The change affects not only taste but also access. In September 2020 an
exhibition of paintings by Philip Guston due to tour Washington, London,
Boston, and beyond was canceled. At issue, as Peter Schjeldahl put it in
the New Yorker, were “some darkly comic paintings … which feature
cartoonish Ku Klux Klan figures.” Mr. Schjeldahl estimated Guston a “great
American artist,” but endorsed the closure “at a time when it can seem that
no symbol is safe from being politicized.” Isn’t it the job of the
incorruptible critic to put aesthetic worth over political whim? Would Mr.
Schjeldahl support the banishment of Picasso’s portrait of Gertrude Stein
if her novella “Melanctha” was suddenly suppressed on account of perceived
racist content?

On BBC television recently, the playwright Tom Stoppard, appearing somewhat
baffled, wrestled with these matters.
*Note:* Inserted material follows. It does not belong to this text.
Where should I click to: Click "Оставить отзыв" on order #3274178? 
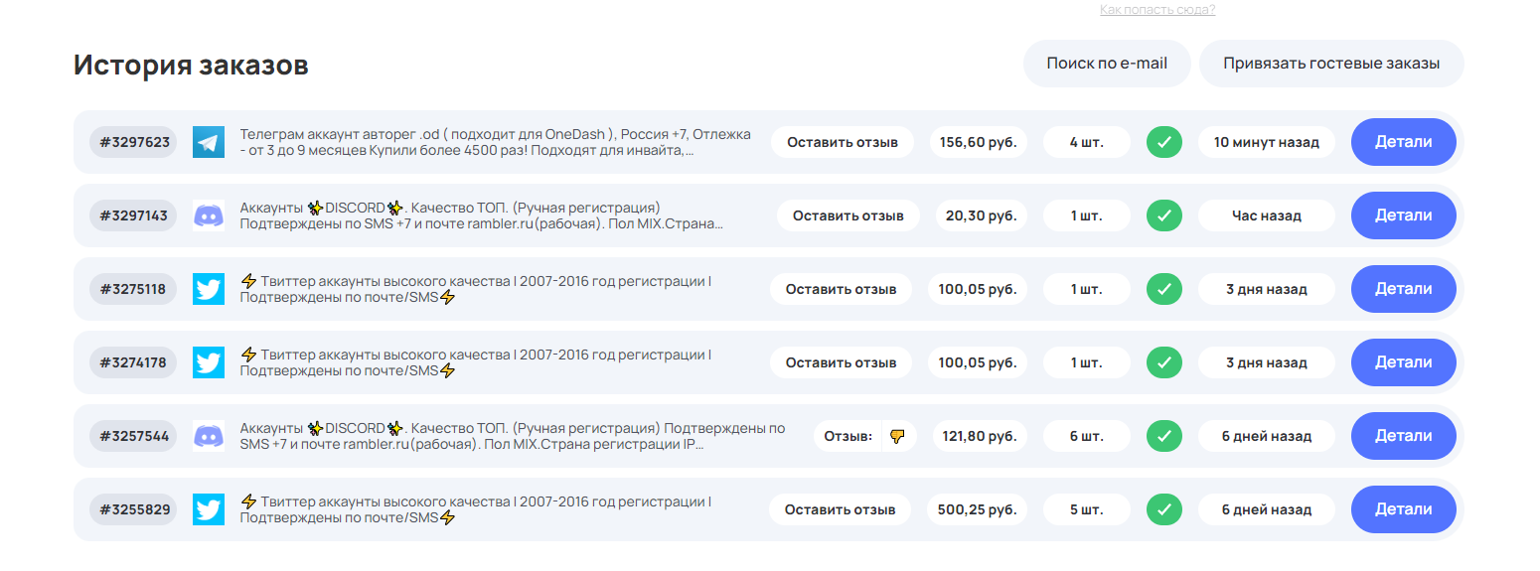pyautogui.click(x=841, y=362)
Fifty years ago, he said, “the
freedom to say what you like, within the constraints of the law, was the
freedom on which all other freedoms rested.” Asked by his interviewer, “Is
it gone?” he answered flatly: “Yes.” He then reached for the more subtle
concept of self-cancellation. Even on a program like this, Mr. Stoppard
said, “I just say one casual thing and I’m screwed for the rest of my life.”

How did we get here? Round about October 2015, freedom of speech underwent
an attack of acute embarrassment. The process was abetted by the appeasing
tactics of editors and commentators at high-profile journals. At publishing
houses, “sensitivity readers” advise writers on what is appropriate to say
and what isn’t, pre-empting accusations of colonialist thinking before the
text is set free and runs the risk of harming the public: precisely the
same mentality that kept “Lady Chatterley’s Lover” in legal confinement – a
safe space, indeed – until 1960.

Is there a way back? Yes. Deep down, you know quality when you see it.
Insist on the freedom to say so.
------------------------------

Mr. Campbell’s biography of James Baldwin, “Talking at the Gates,” was
reissued in a new edition in February.